[Records drawn from a dataset]
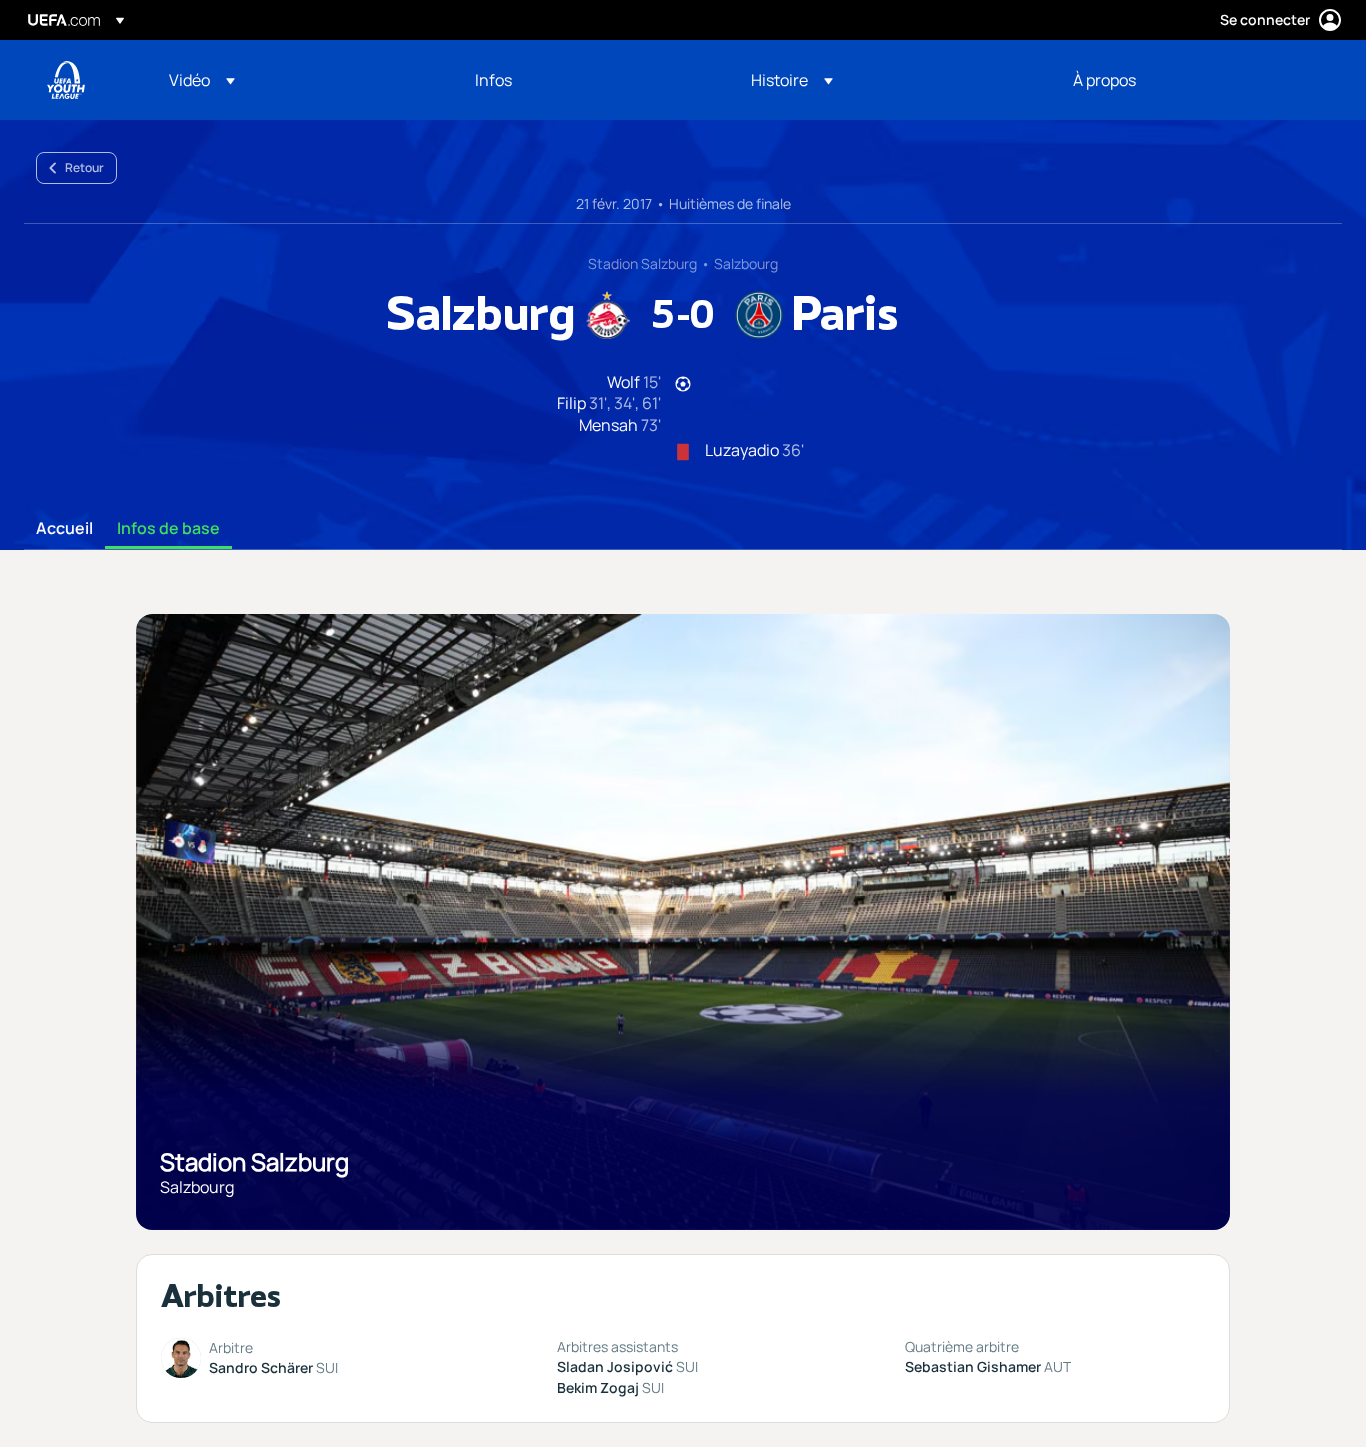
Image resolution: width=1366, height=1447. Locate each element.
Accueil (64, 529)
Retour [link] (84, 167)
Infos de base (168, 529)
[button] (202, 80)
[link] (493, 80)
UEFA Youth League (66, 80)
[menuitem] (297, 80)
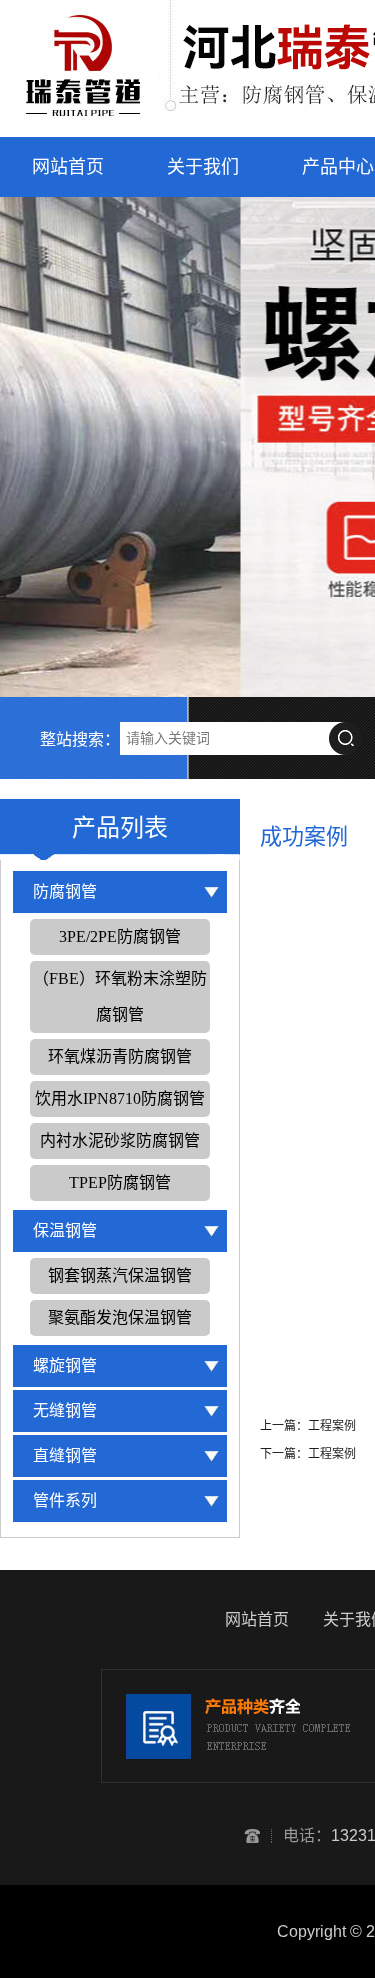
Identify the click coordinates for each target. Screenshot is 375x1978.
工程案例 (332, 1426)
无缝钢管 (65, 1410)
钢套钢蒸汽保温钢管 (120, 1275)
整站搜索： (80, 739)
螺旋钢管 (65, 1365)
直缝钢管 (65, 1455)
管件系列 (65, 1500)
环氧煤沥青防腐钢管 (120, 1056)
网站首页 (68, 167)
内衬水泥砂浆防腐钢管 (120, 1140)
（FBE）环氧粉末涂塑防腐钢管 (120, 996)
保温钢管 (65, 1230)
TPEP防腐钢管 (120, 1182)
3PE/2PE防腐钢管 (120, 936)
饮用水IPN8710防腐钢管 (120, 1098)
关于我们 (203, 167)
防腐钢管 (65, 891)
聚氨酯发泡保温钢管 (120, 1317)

Work instructions
What is needed is a word-for-word transcription of all the entries, with the pictures dropped.

Exercise response
Image resolution: width=1366, height=1447. Locate each element.
Accueil (64, 529)
Retour [link] (84, 167)
Infos de base (168, 529)
[button] (202, 80)
[link] (493, 80)
UEFA Youth League (66, 80)
[menuitem] (297, 80)
Identify the click coordinates for each target. Screenshot is 375x1978.
工程案例 (332, 1426)
无缝钢管 (65, 1410)
钢套钢蒸汽保温钢管 (120, 1275)
整站搜索： (80, 739)
螺旋钢管 (65, 1365)
直缝钢管 (65, 1455)
管件系列 (65, 1500)
环氧煤沥青防腐钢管 (120, 1056)
网站首页 (68, 167)
内衬水泥砂浆防腐钢管 (120, 1140)
（FBE）环氧粉末涂塑防腐钢管 (120, 996)
保温钢管 (65, 1230)
TPEP防腐钢管 (120, 1182)
3PE/2PE防腐钢管 (120, 936)
饮用水IPN8710防腐钢管 (120, 1098)
关于我们 (203, 167)
防腐钢管 (65, 891)
聚氨酯发泡保温钢管 (120, 1317)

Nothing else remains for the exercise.